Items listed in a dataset

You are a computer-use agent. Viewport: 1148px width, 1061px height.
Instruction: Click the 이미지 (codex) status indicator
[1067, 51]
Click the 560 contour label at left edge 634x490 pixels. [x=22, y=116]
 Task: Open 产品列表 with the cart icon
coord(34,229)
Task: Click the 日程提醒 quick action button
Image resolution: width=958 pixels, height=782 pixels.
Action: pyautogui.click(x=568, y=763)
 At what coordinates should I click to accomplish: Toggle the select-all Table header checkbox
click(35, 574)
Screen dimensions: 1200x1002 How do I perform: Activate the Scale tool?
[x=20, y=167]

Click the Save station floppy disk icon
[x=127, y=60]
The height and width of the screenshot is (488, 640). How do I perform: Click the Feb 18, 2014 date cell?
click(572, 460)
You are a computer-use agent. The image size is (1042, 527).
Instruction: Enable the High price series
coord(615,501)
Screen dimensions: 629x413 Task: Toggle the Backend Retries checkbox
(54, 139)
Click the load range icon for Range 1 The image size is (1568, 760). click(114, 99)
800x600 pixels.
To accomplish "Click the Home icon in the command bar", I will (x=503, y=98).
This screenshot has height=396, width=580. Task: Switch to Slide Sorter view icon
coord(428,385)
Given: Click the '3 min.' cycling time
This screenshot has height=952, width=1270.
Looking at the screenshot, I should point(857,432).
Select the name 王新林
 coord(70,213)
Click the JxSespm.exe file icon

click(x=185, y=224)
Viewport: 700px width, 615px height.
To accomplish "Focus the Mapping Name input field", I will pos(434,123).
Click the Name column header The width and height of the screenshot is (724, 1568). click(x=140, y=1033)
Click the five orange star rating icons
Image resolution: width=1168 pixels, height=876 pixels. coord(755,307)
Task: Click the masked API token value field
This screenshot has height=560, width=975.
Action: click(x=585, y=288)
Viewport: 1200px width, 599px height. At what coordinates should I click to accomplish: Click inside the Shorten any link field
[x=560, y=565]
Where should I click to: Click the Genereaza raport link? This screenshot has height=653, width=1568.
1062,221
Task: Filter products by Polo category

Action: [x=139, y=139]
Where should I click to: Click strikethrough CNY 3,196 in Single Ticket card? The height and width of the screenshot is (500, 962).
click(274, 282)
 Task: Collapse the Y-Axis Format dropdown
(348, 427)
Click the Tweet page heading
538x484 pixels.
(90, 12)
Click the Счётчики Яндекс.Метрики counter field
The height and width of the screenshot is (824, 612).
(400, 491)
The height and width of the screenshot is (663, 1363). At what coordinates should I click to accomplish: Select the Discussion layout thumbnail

PROBLEM REQUIREMENTS:
Your response must contain all of the records, copied exactly.

SOLUTION TO THE EXERCISE:
You are a computer-use agent. Viewport: 1148px width, 1061px height.
Instruction: Click the 이미지 (codex) status indicator
[1067, 51]
Click the 560 contour label at left edge 634x490 pixels. [x=22, y=116]
 Task: Open 产品列表 with the cart icon
coord(34,229)
Task: Click the 日程提醒 quick action button
Image resolution: width=958 pixels, height=782 pixels.
Action: pyautogui.click(x=568, y=763)
 At what coordinates should I click to accomplish: Toggle the select-all Table header checkbox
click(35, 574)
Screen dimensions: 1200x1002 How do I perform: Activate the Scale tool?
[x=20, y=167]

Click the Save station floppy disk icon
[x=127, y=60]
The height and width of the screenshot is (488, 640). How do I perform: Click the Feb 18, 2014 date cell?
click(572, 460)
You are a computer-use agent. The image size is (1042, 527).
Instruction: Enable the High price series
coord(615,501)
Screen dimensions: 629x413 Task: Toggle the Backend Retries checkbox
(54, 139)
Click the load range icon for Range 1 The image size is (1568, 760). click(114, 99)
800x600 pixels.
To accomplish "Click the Home icon in the command bar", I will (x=503, y=98).
This screenshot has height=396, width=580. Task: Switch to Slide Sorter view icon
coord(428,385)
Given: Click the '3 min.' cycling time
This screenshot has height=952, width=1270.
Looking at the screenshot, I should point(857,432).
Select the name 王新林
 coord(70,213)
Click the JxSespm.exe file icon

click(x=185, y=224)
Viewport: 700px width, 615px height.
To accomplish "Focus the Mapping Name input field", I will pos(434,123).
Click the Name column header The width and height of the screenshot is (724, 1568). click(x=140, y=1033)
Click the five orange star rating icons
Image resolution: width=1168 pixels, height=876 pixels. coord(755,307)
Task: Click the masked API token value field
This screenshot has height=560, width=975.
Action: click(x=585, y=288)
Viewport: 1200px width, 599px height. At what coordinates should I click to accomplish: Click inside the Shorten any link field
[x=560, y=565]
Where should I click to: Click the Genereaza raport link? This screenshot has height=653, width=1568.
1062,221
Task: Filter products by Polo category

Action: [x=139, y=139]
Where should I click to: Click strikethrough CNY 3,196 in Single Ticket card? The height and width of the screenshot is (500, 962).
click(274, 282)
 Task: Collapse the Y-Axis Format dropdown
(348, 427)
Click the Tweet page heading
538x484 pixels.
(90, 12)
Click the Счётчики Яндекс.Метрики counter field
The height and width of the screenshot is (824, 612).
(400, 491)
The height and width of the screenshot is (663, 1363). At what coordinates should I click to accomplish: Select the Discussion layout thumbnail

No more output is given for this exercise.